Compared with eastern Ukraine, Odessa is a wealthy city with an educated and ethnically diverse population of more than 1 million. Jews still make up 12 percent of the population of the city, which once had a large Jewish community.

"The people of Odessa are well-educated and understand perfectly well that Russia is sowing the seeds of civil war and destabilization in Ukraine," said Vladimir Kureichik, a 52-year-old literature teacher who left Crimea after it became part of Russia.

The White House said it was "extremely concerned" by the violence in southern Ukraine.

"The events in Odessa dramatically underscore the need for an immediate de-escalation of tensions in Ukraine," said spokesman Jay Carney. He suggested Russia still must follow through with its part of a diplomatic deal aimed at defusing the tensions.

Odessa had been largely tranquil until Friday, when pro-Ukrainian demonstrators fought back after being attacked by pro-Russian groups.

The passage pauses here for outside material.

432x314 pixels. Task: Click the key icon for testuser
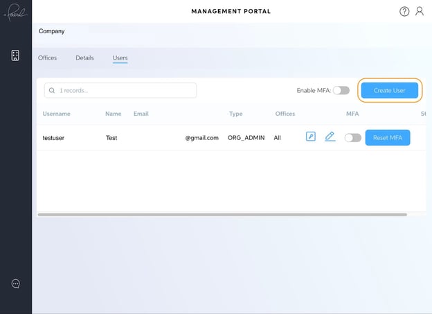[x=311, y=137]

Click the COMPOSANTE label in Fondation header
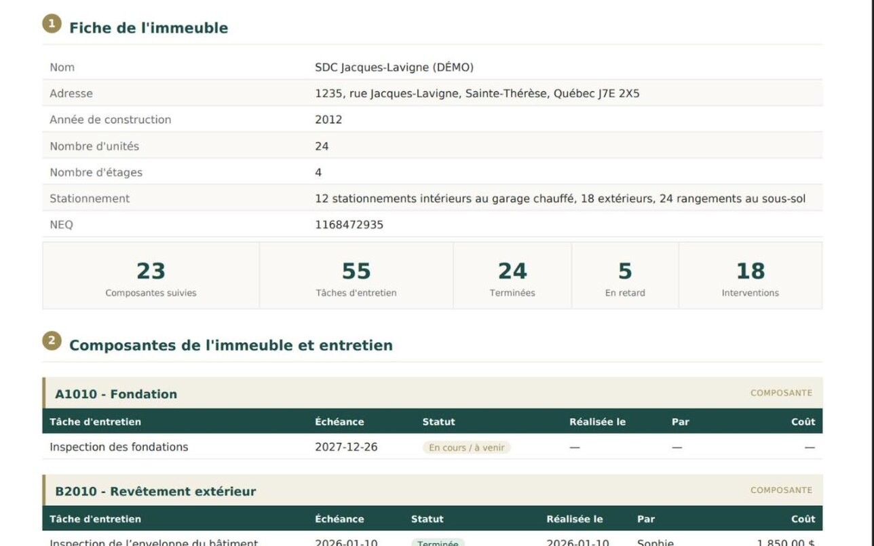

"We feel ourselves to be residents of a free city, Europeans," said Denis Sukhomlinsky, a 34-year-old businessman who took part in the clashes. "We don't need the Russian iron hand or the dictatorship of (President Vladimir) Putin."

Pro-Russia activists, however, echo Putin in describing the region as historically part of Russia. Nearly 30 percent of Odessa's residents identify themselves as Russian.

"We will not become the slaves of NATO and the European Union, and will fight to the end," said Vyacheslav Khrutsky, 45.

Pro-Russia activists gathered at a funeral for a regional member of parliament, Vyacheslav Markin, who died two days after the fire from his burns. Markin was known for speaking out against the Kiev government.

Activists shouted "Hero! Hero!" and vowed to avenge him.

The city remained calm, however, and Ukrainian flags flew all over the city - unlike in the east, where pro-Moscow groups have replaced them with the Russian tricolor.